Plaintiff to Carle Hospital for a physical therapy evaluation until August 2020. On August 12, 2020, Plaintiff went to nurse sick call and complained that he was experiencing constant and throbbing pain after starting physical therapy. Plaintiff states that he does not have his complete medical files for August 2020 through December 2020. On August 13, 2021, Plaintiff was seen by non-party physical therapist Amber Paige, who noted that Plaintiff’s posture was poor; he had decreased strength in his right shoulder; was experiencing tingling in his right hand; and had a deformity due to a distal bicep tendon rupture. Paige recommended in-person physical therapy. On August 17, 2021, after reviewing the physical therapist’s recommendations, Defendant Ek allegedly “turned a blind eye” and failed to approve or deny the physical therapist’s recommendations. On September 9, 2021, after reviewing the physical therapist’s recommendations that Plaintiff be allowed to go to the health care unit twice per day to complete shoulder exercises,

Defendant Ek again allegedly “turned a blind eye” and failed to approve or deny the physical therapist’s recommendations. Plaintiff claims that he never had any physical therapy sessions twice per day and is not being provided with any physical therapy currently. Plaintiff alleges that Defendant Ek was deliberately indifferent by delaying and failing to provide the recommended physical therapy treatment for his bicep tendon rupture, which allegedly exacerbated his physical condition and caused ongoing pains. Plaintiff claims that Defendant John Doe #2, an unidentified nurse at Danville, failed to file the physical therapy orders to ensure Plaintiff’s treatment. He also claims that Defendant John Doe #3, an unidentified physical therapist at Danville, allegedly failed to provide Plaintiff with

adequate physical therapy care as medically needed.

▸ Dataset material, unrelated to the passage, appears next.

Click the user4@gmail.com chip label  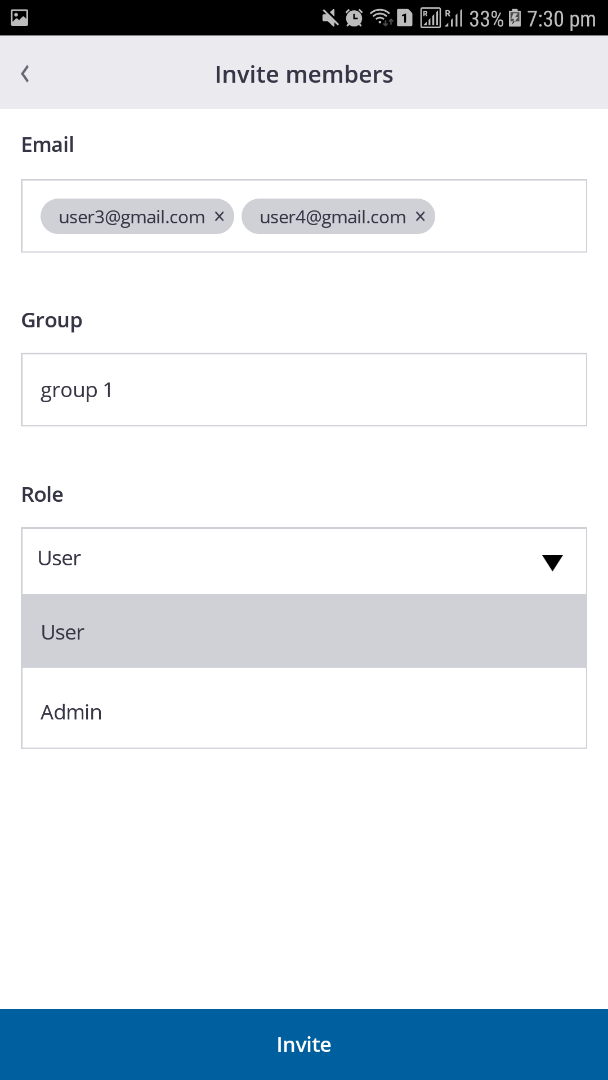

Plaintiff alleges that Defendant Wexford encourages and condones its employees’ misconduct through established written policies that infringed upon his constitutional rights. For instance, Wexford allegedly advises its employees to “be willing to listen to inmate medical complaints, but keep a healthy amount of suspicion.” Id. at 10. Plaintiff claims that such policies have encouraged employees at Danville to ignore inmates’ complaints, letters, and grievances which allegedly caused Plaintiff to go months without medical treatment. Plaintiff alleges further that Defendant Wexford advises its employees that the “mere existence of a condition does not constitute a responsibility for repair” and “to shoulder the cost of services.” Id. at 10-11. Plaintiff alleges that Wexford’s policies caused Defendants to delay necessary medical treatment for his bicep tendon rupture and surgery.